North Carolina Moves Towards Banning Sale of Tesla Cars, Because…Yeah, We Can’t Figure It Out Either
If you live in North Carolina and want to buy an electric car from Tesla motors, here’s hoping you already did that, because doing so stands to get a lot more difficult in short order. A bill moving through the state legislature there would make it illegal for Tesla — or any other car manufacturer — to sell cars directly to consumers in the state.
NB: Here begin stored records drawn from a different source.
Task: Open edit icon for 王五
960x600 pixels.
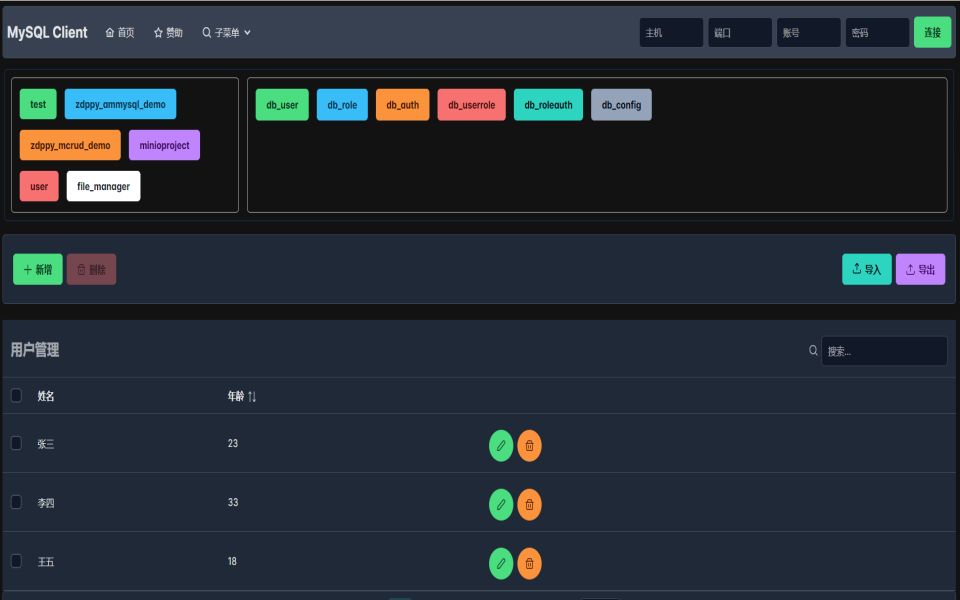Action: click(x=500, y=563)
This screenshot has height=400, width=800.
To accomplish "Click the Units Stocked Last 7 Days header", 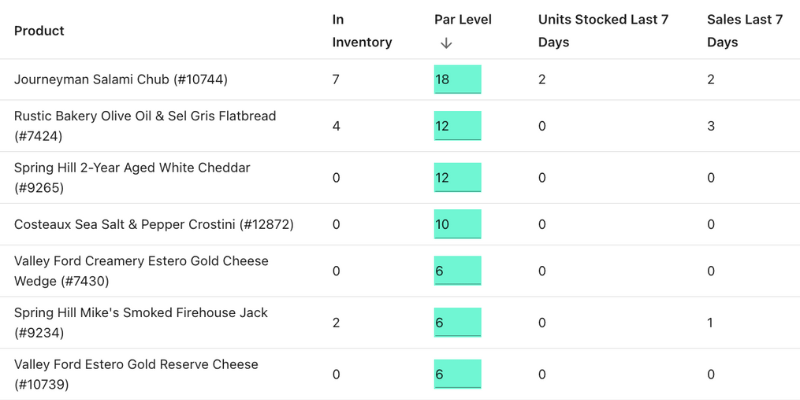I will 602,31.
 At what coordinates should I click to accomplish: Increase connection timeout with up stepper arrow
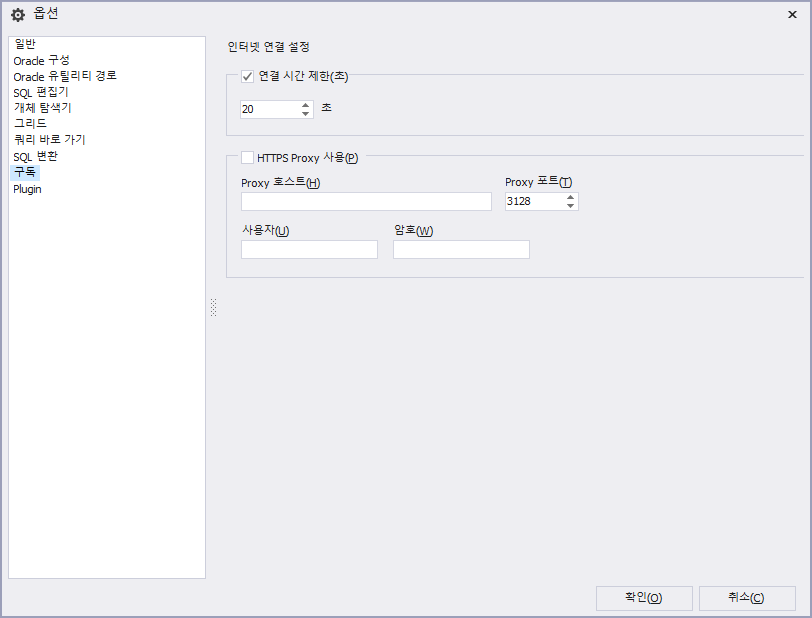click(x=302, y=105)
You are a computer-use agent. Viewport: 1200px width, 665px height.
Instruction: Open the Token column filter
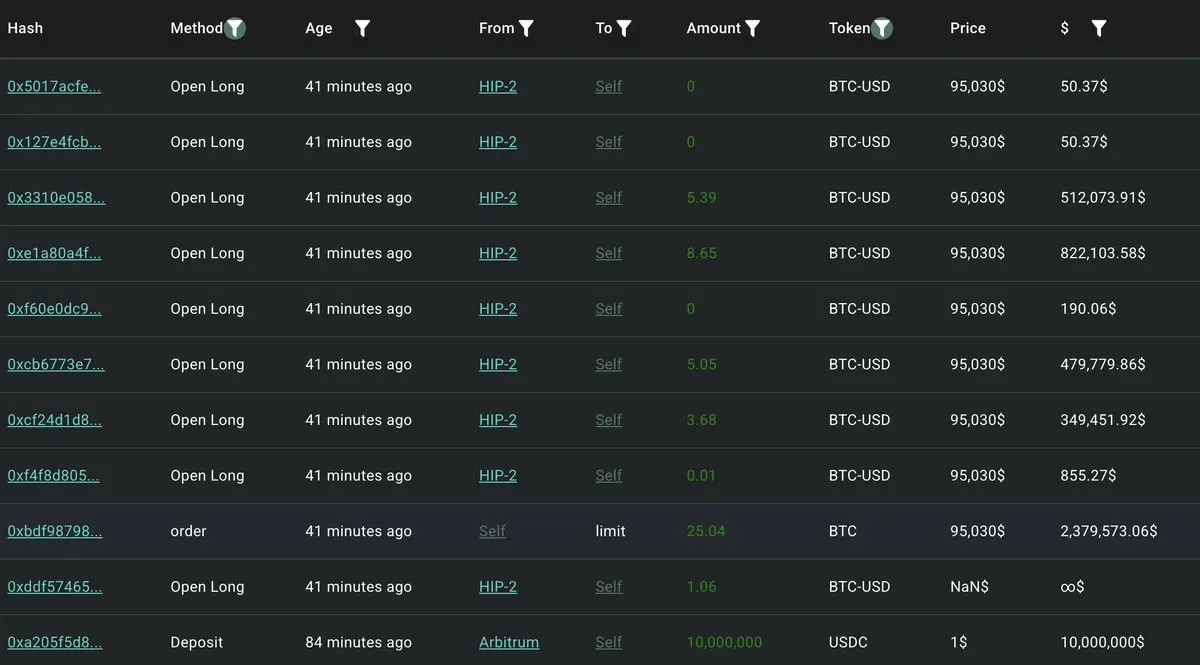[882, 29]
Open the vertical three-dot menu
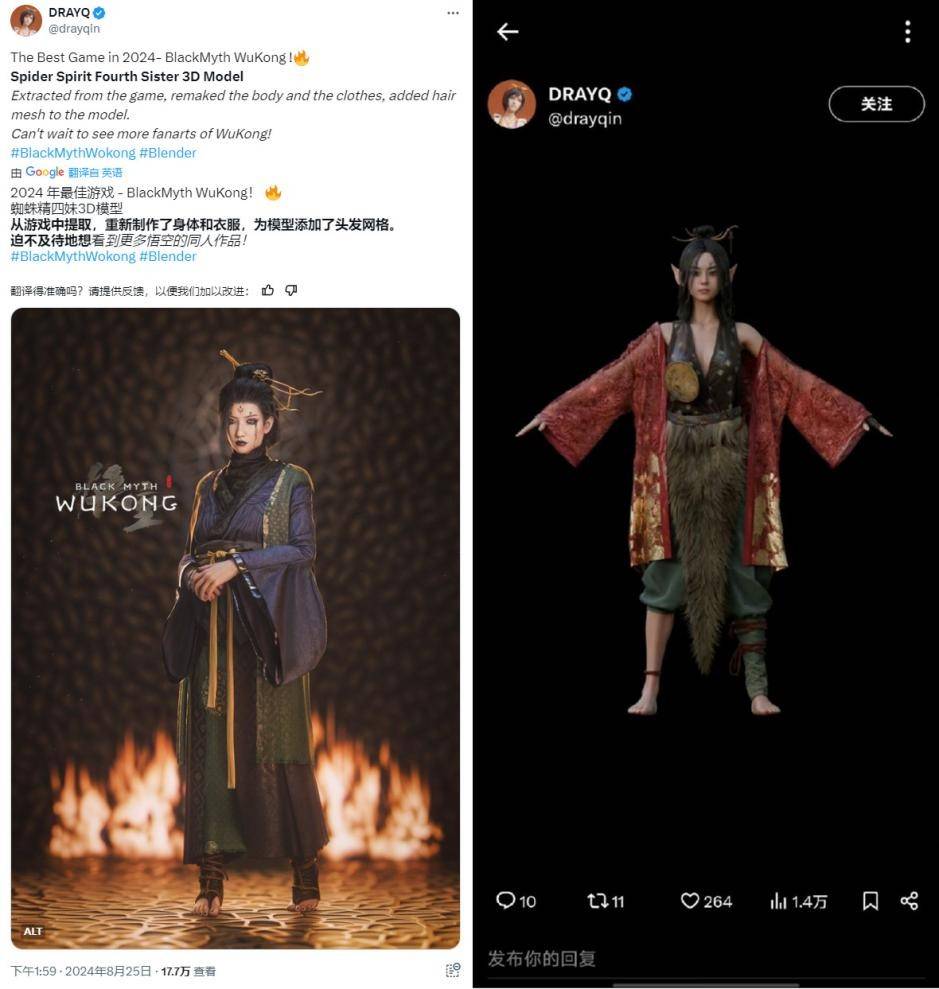The image size is (939, 989). (x=907, y=32)
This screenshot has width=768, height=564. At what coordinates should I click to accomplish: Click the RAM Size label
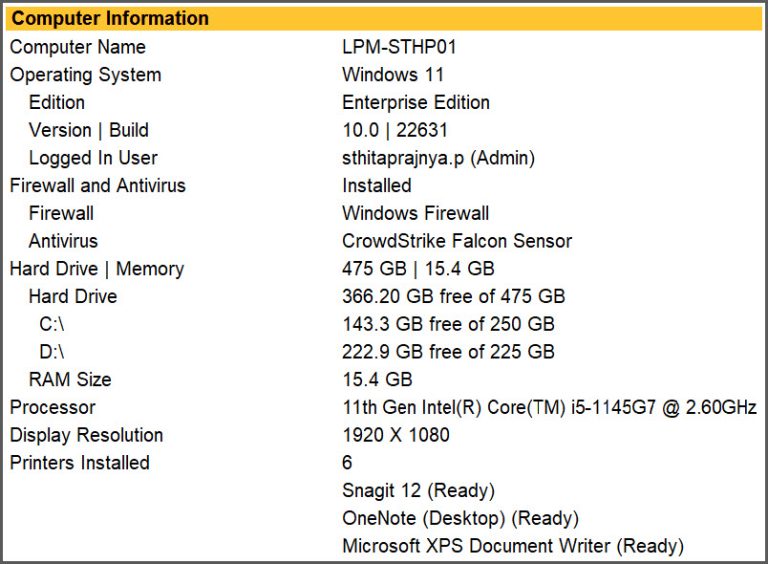click(x=70, y=380)
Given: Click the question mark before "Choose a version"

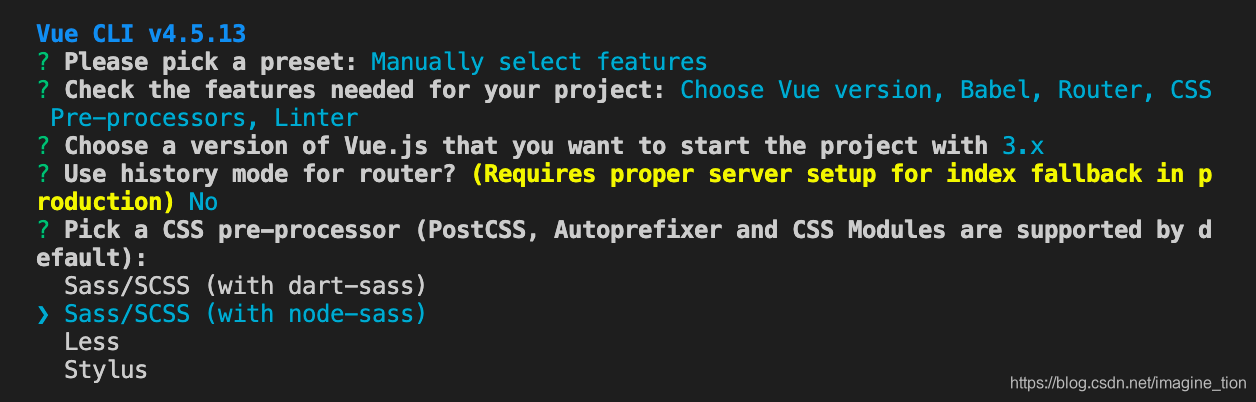Looking at the screenshot, I should point(43,146).
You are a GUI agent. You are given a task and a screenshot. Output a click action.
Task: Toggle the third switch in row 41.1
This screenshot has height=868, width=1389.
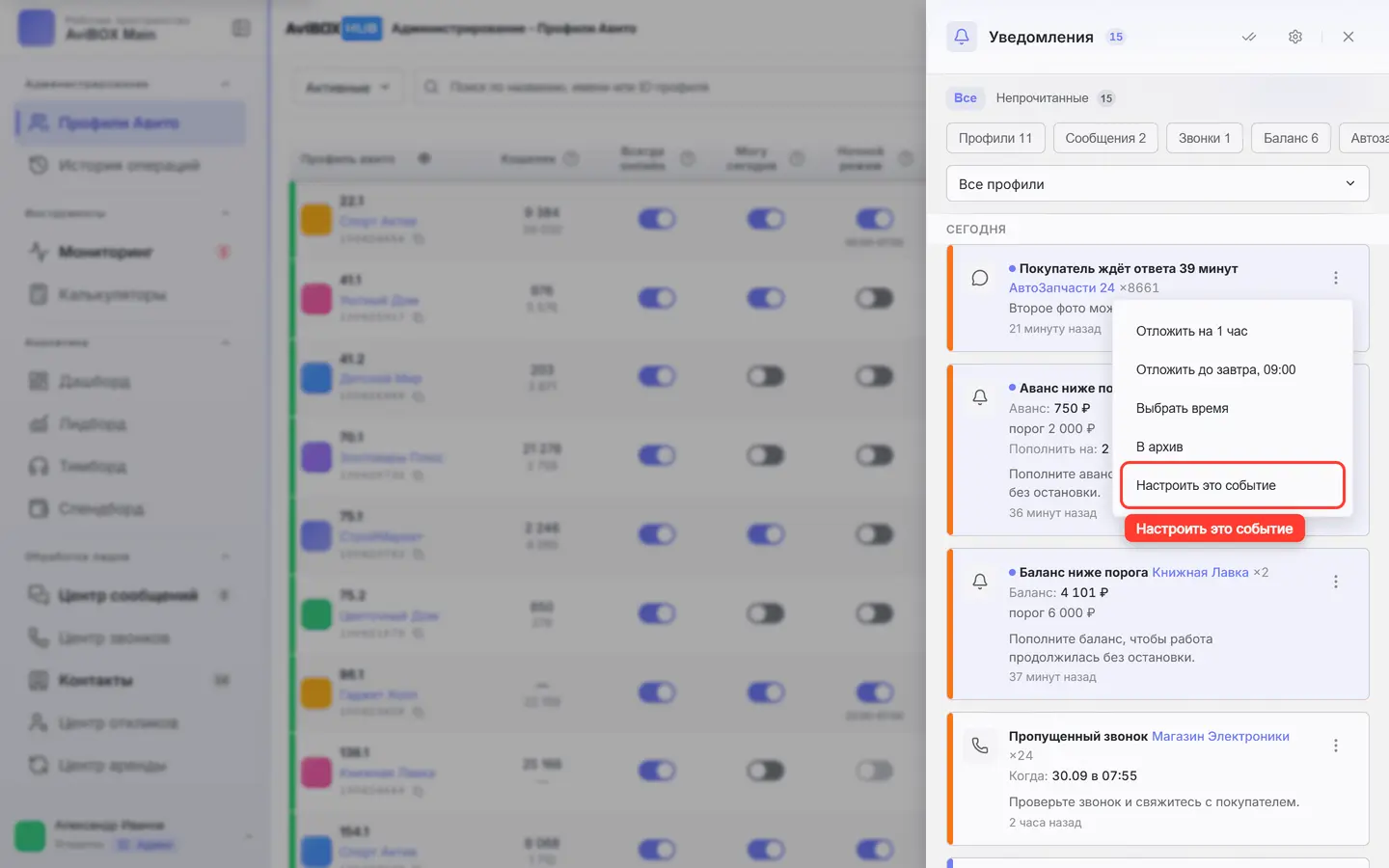[x=875, y=297]
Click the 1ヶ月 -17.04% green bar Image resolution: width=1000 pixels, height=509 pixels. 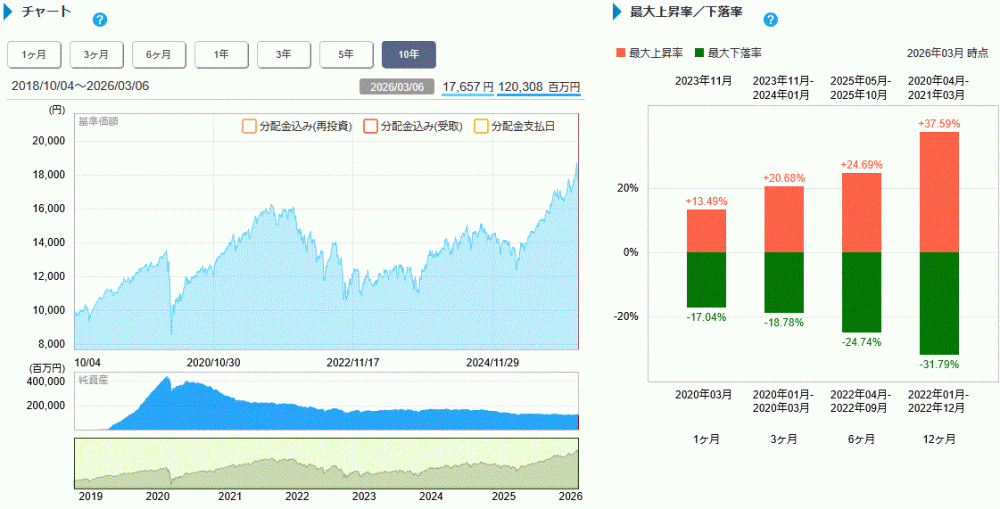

The bill, which just received the unanimous approval of the state Senate’s Commerce Committee, now moves to the State Senate and House for full approval. That it got that far with the support of the N.C. Automobile Dealers Association behind it should come as no surprise to pretty much anyone, though it’s disappointing to see politicians agree that people should be able to buy things however they want, except when an entrenched interest group decides they can’t.
North Carolina may be the toughest fight Tesla has on its hands right now, but its by no means the only one. Most states have laws on the books prohibiting car manufacturers from selling directly to consumers. Those laws serve to keep car dealers in business and…oh, actually, that’s about all. Tesla, though, has a different sales strategy, opting to sell their rather pricey, top of the line automobiles to wealthy consumers over the Internet and forgoing dealerships altogether. But car dealers are crying foul, and as local dealers have more political sway than a startup electric car company, their concerns carry a lot of weight.
Though dealers’ fears of direct sales are broader than just Tesla, the company was the first to pick a fight over them, which means it’s going to take the first hits in that fight, too. And if protecting an interest group means taking away a citizen’s ability to make a purchase in the way they want, then it appears that’s a step plenty of North Carolina politicians are willing to take. And it looks like they won’t be alone, as Tesla is already facing similar obstacles in Texas.